**Provided records:**
________________________
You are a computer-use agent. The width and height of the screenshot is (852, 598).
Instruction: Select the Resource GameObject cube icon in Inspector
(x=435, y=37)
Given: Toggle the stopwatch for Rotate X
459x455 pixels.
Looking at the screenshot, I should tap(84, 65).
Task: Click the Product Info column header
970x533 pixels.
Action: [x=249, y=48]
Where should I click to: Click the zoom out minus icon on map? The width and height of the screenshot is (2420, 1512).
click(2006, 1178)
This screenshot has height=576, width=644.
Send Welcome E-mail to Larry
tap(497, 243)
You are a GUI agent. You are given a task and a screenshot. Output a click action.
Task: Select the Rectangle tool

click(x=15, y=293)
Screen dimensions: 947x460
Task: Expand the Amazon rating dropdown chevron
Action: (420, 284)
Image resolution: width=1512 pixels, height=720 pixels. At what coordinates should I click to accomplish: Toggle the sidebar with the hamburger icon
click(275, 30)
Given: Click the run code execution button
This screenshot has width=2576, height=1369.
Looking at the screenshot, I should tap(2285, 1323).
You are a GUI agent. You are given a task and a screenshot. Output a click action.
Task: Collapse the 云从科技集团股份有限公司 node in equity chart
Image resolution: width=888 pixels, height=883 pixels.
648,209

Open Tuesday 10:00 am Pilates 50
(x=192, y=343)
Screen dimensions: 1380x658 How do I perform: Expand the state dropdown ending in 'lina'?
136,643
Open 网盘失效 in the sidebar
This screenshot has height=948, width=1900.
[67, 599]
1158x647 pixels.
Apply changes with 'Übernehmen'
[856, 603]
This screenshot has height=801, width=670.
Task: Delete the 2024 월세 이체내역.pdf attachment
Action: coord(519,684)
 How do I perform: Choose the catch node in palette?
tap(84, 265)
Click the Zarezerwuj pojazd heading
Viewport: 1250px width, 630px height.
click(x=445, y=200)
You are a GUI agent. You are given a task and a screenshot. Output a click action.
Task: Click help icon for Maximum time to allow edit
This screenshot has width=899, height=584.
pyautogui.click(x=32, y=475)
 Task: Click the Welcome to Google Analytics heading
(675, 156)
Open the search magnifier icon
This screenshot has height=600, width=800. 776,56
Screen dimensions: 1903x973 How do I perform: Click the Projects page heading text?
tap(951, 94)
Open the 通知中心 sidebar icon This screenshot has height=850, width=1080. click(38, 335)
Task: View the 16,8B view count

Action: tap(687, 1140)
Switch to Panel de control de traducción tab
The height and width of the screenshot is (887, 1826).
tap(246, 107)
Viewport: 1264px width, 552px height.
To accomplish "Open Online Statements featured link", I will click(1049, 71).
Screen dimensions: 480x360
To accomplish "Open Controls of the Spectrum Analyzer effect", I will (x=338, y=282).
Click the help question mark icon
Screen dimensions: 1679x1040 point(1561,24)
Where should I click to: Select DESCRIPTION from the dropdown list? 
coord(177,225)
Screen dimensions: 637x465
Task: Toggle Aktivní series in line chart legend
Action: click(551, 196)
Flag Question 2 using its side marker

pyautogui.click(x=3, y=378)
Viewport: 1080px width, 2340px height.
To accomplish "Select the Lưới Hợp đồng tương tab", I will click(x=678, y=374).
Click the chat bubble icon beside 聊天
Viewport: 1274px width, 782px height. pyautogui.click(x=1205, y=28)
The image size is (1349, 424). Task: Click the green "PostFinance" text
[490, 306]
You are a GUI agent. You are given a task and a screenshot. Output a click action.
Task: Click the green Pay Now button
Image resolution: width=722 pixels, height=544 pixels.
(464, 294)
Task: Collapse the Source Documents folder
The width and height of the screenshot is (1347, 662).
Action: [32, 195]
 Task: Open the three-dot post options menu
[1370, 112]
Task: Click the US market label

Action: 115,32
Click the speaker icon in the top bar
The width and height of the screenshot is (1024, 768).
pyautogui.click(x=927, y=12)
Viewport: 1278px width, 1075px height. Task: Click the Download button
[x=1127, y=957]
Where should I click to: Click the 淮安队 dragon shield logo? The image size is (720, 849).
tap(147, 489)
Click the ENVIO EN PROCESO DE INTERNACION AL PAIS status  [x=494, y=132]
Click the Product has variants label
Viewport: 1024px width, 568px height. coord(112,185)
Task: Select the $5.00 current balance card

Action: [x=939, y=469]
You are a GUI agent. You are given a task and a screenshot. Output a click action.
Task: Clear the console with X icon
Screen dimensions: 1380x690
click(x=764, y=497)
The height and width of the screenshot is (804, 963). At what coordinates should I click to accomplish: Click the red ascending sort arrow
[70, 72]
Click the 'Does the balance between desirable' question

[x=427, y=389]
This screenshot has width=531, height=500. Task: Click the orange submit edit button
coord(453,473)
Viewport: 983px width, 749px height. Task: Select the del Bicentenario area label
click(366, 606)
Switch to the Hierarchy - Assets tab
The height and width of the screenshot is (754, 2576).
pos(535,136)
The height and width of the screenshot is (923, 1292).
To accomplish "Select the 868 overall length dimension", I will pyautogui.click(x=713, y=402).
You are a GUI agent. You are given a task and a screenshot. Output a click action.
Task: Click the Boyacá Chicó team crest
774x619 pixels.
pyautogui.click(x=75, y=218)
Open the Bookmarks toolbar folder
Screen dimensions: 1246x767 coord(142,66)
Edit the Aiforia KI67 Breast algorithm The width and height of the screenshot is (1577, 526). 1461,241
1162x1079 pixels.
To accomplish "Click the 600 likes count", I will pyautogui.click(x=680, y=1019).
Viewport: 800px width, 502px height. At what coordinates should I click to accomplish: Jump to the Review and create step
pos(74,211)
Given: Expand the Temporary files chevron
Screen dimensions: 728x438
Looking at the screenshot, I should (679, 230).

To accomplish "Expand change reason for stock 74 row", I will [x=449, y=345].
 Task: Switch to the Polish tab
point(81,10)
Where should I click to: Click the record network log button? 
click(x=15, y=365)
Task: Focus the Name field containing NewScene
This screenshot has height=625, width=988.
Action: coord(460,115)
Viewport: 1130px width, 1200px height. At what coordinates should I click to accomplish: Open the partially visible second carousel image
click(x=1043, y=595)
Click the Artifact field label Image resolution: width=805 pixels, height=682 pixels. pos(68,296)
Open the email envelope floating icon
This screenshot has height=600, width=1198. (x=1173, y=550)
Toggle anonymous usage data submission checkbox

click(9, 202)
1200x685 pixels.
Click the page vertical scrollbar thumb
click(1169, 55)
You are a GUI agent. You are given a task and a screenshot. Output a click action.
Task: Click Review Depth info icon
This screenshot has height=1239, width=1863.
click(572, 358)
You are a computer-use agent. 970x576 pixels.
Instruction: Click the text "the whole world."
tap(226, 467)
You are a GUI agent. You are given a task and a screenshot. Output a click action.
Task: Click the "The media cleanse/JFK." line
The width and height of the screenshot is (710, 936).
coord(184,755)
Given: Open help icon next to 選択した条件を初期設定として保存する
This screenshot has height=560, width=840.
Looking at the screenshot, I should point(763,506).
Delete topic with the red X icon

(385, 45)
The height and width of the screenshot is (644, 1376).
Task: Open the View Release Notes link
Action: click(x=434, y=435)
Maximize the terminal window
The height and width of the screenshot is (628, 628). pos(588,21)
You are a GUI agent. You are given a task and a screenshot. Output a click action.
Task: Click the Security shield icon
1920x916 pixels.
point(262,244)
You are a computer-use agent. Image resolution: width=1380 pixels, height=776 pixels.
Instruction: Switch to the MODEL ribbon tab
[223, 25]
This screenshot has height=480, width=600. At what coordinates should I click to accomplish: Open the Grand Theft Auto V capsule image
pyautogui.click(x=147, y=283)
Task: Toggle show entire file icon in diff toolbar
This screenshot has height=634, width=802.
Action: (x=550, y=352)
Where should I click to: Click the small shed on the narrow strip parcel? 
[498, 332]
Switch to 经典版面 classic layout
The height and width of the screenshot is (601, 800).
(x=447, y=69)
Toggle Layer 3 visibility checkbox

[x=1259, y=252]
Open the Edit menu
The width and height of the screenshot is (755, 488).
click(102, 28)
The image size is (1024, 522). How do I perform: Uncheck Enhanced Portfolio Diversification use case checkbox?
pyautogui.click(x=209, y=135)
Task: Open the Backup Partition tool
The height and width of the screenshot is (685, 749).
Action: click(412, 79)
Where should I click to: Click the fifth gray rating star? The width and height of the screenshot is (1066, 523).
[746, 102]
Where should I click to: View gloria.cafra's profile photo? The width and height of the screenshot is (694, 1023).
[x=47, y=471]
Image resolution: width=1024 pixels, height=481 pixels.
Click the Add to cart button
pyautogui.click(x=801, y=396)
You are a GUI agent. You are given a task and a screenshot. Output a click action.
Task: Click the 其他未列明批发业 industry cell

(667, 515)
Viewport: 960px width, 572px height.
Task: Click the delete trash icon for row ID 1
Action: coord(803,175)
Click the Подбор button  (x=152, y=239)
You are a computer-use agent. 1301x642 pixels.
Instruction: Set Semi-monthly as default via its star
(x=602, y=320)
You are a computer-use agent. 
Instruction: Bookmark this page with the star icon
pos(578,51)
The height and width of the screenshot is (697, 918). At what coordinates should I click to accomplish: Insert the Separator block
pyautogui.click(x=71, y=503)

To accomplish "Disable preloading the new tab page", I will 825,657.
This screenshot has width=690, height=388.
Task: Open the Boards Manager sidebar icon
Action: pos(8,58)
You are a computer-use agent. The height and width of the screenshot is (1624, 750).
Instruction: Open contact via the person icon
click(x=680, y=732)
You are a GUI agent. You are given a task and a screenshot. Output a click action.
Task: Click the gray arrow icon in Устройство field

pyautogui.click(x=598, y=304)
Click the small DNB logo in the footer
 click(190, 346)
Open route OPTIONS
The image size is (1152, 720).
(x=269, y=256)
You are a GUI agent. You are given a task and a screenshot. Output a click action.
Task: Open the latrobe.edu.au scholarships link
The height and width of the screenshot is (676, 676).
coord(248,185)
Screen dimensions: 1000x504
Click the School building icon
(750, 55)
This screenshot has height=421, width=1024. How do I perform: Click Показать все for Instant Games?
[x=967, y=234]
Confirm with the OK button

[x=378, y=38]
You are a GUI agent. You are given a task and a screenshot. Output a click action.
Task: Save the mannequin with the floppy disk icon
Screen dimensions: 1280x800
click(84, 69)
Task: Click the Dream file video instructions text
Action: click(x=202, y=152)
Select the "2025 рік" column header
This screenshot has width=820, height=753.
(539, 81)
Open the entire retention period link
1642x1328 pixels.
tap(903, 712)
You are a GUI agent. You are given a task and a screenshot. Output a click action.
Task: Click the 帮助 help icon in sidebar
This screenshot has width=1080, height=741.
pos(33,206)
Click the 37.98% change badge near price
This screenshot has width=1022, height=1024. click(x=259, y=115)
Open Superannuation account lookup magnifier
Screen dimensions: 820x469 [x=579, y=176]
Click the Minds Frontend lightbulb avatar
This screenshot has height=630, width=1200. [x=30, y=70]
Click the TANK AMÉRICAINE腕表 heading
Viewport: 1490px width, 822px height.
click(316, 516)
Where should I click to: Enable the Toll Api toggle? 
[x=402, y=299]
________________________
**Exercise details:**
Your task is to transcribe, with no changes, only the lines of the listing above that lie between the line holding "Click the speaker icon in the top bar" and the line holding "Click the ENVIO", inclusive.

**Response below:**
Click the speaker icon in the top bar
The width and height of the screenshot is (1024, 768).
pyautogui.click(x=927, y=12)
Viewport: 1278px width, 1075px height. Task: Click the Download button
[x=1127, y=957]
Where should I click to: Click the 淮安队 dragon shield logo? The image size is (720, 849).
tap(147, 489)
Click the ENVIO EN PROCESO DE INTERNACION AL PAIS status  [x=494, y=132]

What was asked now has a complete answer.